195 Successful Engraftment and Full Donor Chimerism in Patients Undergoing Second Allogeneic Stem Cell Transplantation with Umbilical Cord Blood

Track: Poster Abstracts
Wednesday, February 11, 2015, 6:45 PM-7:45 PM
Grand Hall CD (Manchester Grand Hyatt)
Rachel B. Salit, MD , Clinical Research Division, Fred Hutchinson Cancer Research Center, Seattle, WA
Filippo Milano, MD, PhD , Clinical Research Division, Fred Hutchinson Cancer Research Center, Seattle, WA
David C. Oliver , Clinical Research Division, Fred Hutchinson Cancer Research Center, Seattle, WA
Ivy Riffkin, RN , Clinical Research Division, Fred Hutchinson Cancer Research Center, Seattle, WA
Nancy L. Anderson, RN , Clinical Research Division, Fred Hutchinson Cancer Research Center, Seattle, WA
Colleen Delaney, MD, MSc , Clinical Research Division, Fred Hutchinson Cancer Research Center, Seattle, WA
Presentation recording not available for download or distribution as requested by the presenting author.
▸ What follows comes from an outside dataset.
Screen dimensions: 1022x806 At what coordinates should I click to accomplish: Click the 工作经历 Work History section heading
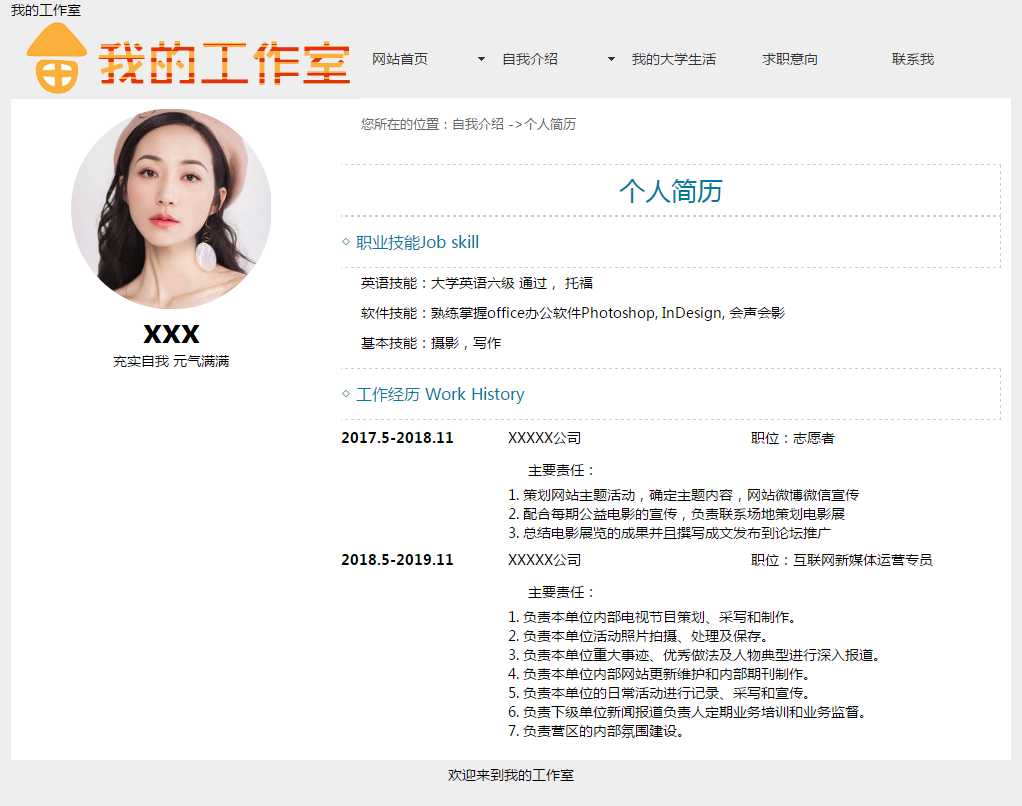click(x=440, y=394)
Background: Patients with graft failure or disease relapse following allogeneic hematopoietic cell transplant (HCT) have <10% survival with no intervention. Second HCT in this situation is becoming more common. Advantages of cord blood (UCB) in this setting include prompt availability of donor cells, no donor risk during cell procurement, and potential of enhancing the graft versus leukemia effect through use of highly mismatched grafts. We sought to determine the feasibility of second allogeneic transplant with UCB.
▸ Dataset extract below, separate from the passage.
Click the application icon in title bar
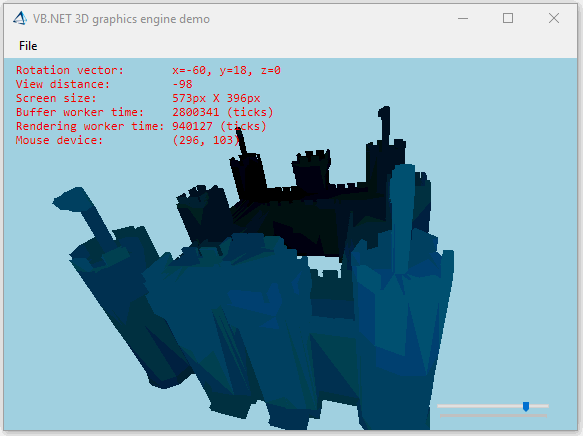Viewport: 583px width, 436px height. pos(20,18)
Methods: Twenty-three patients median age 33 yrs (range 4 - 69 yrs) received a CB transplant (CBT) as a second allogeneic HCT at the Fred Hutchinson Cancer Research Center between 2006 – 2013. Indication for second allograft were relapse (n = 19), graft failure (n = 3) and donor derived MDS (n = 1). Median time between transplants was 505 days (range, 55 - 3515). At the time of second HCT, 19 patients were in CR and 4 patients had persistent disease.  For their second transplant, 10 patients received reduced intensity conditioning (RIC) with fludarabine (Flu) 200mg/m2, cyclophosphamide (Cy) 50 mg/kg and 200 - 400 cGy TBI, 2 patients received myeloablative (MAC) conditioning with Flu 75mg/m2, Cy 120mg/kg and 1200 - 1320cGy TBI (n = 2), and 11 patients received “midi” conditioning with treosulfan 42mg/kg, Flu 150 - 200mg/m2 and 200 cGy TBI. All patients received GVHD prophylaxis with cyclosporine and mycophenolate mofeteil. Twenty of the 23 patients received a double CBT with a median TNC of 4.8 x 107 cells/kg and a median CD34+ of 2.2 x 105 cells/kg. Twelve patients received at least one 4/6 graft; 9 patients received at least one 5/6 graft.
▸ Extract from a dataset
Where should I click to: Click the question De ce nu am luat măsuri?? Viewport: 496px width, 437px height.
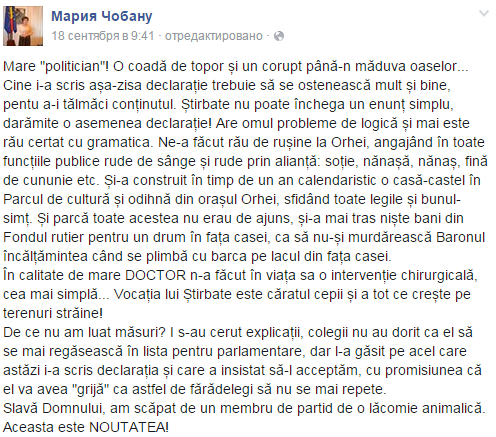click(x=84, y=332)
Results: Median time to engraftment was 22 days (range day 6 - 49) among 21 evaluable patients; 2 patients died prior to engraftment.  Median time to platelet engraftment was 55 days (range 23 - 83).  Day +28 CD3+ chimerism was 100% second transplant donor in 16 of 19 evaluable patients, and 100% first donor in 2. One patient was mixed between first (22%) and second donor (78%). Death prior to Day 100 was seen in 5 patients (infection/organ failure (n = 3), encephalopathy (n = 1), and relapse (n = 1). Acute grade II-IV and III-IV GVHD was diagnosed in 18 of 21 and 6 of 21 evaluable patients respectively, and 9 of 16 evaluable patients developed chronic GVHD (6 mild, 2 moderate, 1 severe).  Disease free survival, treatment related mortality, and relapse at 2 years was 40%, 33%, and 35% respectively. Patients receiving MAC/midi vs RIC conditioning experienced a 2-year DFS of 46 vs 15% (p = 0.02) and relapse rate of 26 vs 45% (p = 0.20). 

Conclusions: Our results demonstrate quite favorable outcomes in patients undergoing CBT as a second allogeneic HCT, with all evaluable patients engrafting and full donor chimerism achieved in 16 of 19 patients by Day +28. The use of CB as the stem cell source is particularly attractive in this setting as it eliminates the need to put a conventional donor at risk.